Daenerys does have the upper hand in experience, as she has ruled while Sansa has not, but Sansa was raised to take some position of power and respectability. Whether she was to become queen or a lady to some noble lord, Sansa learned to play the part. She does not balk in the face of death, as we saw at the Hand’s Tourney in Season 1, because she understands that such casualties are part of custom, but Daenerys is so horrified at the prospect of the Fighting Pits that she puts an end to an important part of a culture that isn’t hers. We can debate the morality of the tourneys and the pits until the sun comes up, but they are culturally significant in the Thrones universe, and yet Daenerys refuses to humor any rationale because she does things her way or not at all.

All these points considered, I don’t know that we can reasonably expect Daenerys to take the Iron Throne. In fact, I only think she will because I don’t yet see any other option. My dream, fanfiction-ready scenario is for Sansa to ascend the throne, with Arya and Brienne heading her Queensguard, Tyrion as her Hand, and Pod her consort (just go with me on that last one—trust me, the more you think about it, the more you’ll want it, too).

But when I consider all the angles and ask myself if think Sansa should sit the Iron Throne, I have to say no. She, like Ned, doesn’t want that power, which is perhaps why she would be so well-suited to it, but Sansa belongs in the North. She had once regarded King’s Landing as her home, but ended up desperate to leave it and the tragedies she’d experienced there. She endured another helping of horrors at the hands of Ramsay at Winterfell, but it’s still her home, it belongs to her, and she won’t let her ill-begotten husband change what Winterfell is to her. It took years for Sansa to realize that’s where she belongs, and now that she knows, her biggest triumph will be to take it back and restore it to its former glory.

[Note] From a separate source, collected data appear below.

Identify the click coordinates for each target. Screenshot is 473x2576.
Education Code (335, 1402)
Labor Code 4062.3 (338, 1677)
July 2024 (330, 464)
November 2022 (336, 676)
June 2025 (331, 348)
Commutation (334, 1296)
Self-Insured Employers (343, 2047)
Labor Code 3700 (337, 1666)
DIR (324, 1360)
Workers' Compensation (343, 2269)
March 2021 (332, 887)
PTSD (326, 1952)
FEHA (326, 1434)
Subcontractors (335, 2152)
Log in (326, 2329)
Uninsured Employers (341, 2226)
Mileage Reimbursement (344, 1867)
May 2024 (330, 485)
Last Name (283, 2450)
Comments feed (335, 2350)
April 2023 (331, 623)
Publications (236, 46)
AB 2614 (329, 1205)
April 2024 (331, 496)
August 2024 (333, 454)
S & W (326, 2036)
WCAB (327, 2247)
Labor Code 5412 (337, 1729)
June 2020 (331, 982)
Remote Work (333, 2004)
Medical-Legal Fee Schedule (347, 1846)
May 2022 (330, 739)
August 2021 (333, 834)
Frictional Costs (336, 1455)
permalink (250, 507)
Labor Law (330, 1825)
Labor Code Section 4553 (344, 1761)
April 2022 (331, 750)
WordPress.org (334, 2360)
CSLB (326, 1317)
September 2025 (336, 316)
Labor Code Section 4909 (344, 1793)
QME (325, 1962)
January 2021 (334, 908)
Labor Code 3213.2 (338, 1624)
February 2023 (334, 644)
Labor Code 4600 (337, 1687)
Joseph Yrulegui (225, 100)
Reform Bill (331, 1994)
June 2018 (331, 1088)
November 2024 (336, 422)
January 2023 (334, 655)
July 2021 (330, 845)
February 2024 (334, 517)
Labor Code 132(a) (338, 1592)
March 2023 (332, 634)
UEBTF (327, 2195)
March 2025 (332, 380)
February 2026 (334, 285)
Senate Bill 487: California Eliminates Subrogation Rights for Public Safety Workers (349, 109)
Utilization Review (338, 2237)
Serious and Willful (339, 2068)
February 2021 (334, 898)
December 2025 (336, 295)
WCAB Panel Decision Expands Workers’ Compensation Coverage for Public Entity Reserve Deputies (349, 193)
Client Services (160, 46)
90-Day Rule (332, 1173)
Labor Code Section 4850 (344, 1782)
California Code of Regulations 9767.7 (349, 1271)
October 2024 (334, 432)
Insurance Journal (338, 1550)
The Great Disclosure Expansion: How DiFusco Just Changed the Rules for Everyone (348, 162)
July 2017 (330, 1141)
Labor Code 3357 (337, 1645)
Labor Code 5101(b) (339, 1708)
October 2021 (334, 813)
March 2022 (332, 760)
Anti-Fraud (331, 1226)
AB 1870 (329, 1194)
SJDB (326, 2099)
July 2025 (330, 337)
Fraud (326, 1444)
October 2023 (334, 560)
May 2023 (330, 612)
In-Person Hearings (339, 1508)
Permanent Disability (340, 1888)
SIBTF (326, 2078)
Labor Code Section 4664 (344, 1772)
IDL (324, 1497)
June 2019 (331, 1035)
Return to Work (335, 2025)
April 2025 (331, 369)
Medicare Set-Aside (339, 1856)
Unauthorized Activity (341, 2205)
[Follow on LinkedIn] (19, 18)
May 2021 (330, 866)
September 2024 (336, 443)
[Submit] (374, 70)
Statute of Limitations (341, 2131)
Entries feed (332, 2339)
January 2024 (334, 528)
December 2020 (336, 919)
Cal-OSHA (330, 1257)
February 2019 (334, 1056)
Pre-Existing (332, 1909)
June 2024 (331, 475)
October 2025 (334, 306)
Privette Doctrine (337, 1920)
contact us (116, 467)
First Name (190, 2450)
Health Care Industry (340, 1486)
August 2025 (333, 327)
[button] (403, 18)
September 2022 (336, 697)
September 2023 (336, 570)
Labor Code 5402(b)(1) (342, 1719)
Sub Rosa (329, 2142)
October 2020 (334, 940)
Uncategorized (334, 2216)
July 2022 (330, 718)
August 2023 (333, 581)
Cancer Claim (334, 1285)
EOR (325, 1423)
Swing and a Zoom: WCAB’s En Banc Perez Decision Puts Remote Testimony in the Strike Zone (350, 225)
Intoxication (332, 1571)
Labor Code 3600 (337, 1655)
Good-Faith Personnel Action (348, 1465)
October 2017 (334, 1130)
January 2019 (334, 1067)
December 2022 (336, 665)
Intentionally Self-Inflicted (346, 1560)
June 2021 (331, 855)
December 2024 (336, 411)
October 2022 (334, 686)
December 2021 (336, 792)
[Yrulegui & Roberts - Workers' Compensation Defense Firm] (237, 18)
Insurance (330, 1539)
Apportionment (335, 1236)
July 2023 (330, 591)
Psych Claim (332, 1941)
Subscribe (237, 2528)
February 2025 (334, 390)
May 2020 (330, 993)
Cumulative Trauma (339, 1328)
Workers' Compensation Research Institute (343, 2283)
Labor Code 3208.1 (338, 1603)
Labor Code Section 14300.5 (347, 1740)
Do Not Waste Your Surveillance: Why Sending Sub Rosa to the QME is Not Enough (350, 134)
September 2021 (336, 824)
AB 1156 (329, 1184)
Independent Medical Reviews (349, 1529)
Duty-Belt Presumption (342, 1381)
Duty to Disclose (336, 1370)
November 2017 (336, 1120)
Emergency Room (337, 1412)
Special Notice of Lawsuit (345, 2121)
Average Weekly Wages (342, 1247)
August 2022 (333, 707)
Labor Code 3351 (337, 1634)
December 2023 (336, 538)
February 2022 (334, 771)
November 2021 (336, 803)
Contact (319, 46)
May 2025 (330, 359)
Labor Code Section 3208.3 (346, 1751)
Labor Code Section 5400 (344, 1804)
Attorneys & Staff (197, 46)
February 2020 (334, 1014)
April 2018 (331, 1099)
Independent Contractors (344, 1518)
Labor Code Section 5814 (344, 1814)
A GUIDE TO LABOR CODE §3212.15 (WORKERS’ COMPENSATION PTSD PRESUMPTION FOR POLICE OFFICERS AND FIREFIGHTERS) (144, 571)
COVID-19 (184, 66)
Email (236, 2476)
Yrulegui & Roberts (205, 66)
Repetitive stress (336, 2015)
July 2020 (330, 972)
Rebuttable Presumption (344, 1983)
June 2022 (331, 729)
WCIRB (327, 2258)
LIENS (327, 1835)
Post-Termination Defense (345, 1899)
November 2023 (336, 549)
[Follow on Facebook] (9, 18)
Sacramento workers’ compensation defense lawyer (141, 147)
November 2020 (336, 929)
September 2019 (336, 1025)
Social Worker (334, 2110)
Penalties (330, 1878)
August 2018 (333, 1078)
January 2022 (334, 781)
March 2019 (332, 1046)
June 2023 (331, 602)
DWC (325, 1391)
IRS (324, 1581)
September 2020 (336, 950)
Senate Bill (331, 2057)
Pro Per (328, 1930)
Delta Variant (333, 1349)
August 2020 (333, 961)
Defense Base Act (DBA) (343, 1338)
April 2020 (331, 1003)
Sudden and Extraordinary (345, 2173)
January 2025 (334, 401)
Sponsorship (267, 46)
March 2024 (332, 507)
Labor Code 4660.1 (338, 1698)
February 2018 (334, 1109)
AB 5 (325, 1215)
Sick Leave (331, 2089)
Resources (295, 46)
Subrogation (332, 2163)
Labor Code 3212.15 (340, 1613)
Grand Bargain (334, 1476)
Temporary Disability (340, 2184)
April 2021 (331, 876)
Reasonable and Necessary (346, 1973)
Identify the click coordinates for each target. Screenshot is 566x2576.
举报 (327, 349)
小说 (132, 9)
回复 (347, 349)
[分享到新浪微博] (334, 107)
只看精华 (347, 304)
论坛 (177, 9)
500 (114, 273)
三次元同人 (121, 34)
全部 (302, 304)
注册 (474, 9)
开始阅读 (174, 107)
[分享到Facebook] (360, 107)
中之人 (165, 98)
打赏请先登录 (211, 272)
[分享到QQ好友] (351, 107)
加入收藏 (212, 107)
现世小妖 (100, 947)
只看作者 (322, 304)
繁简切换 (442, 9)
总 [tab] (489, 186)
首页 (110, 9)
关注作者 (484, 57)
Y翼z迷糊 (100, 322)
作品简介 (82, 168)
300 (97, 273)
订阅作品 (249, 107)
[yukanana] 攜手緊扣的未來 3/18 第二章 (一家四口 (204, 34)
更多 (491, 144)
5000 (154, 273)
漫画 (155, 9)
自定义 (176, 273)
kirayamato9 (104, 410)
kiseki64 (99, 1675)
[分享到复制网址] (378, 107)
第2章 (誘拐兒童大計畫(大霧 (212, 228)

As similar as Sansa and Daenerys’ goals are, the difference is that Sansa knows that Winterfell is where her heart is, and Daenerys is still lost. I don’t know that Daenerys’ story is truly about a girl going home to a place that isn’t really her home at all. I can’t begin to really pin down where she’s going or how she’ll get there; I only know that I want her to figure out what she wants for herself, rather than what she’s been taught to want by others.

When you boil it down, that’s really the theme of the women in Westeros—deconstructing expectations, discovering what they want regardless of what’s forced upon them, and then going after it. Rumor has it that Season 6 is all about the ladies, and even if they don’t all deserve to sit the Iron Throne, if you ask me they’ve all earned a crown.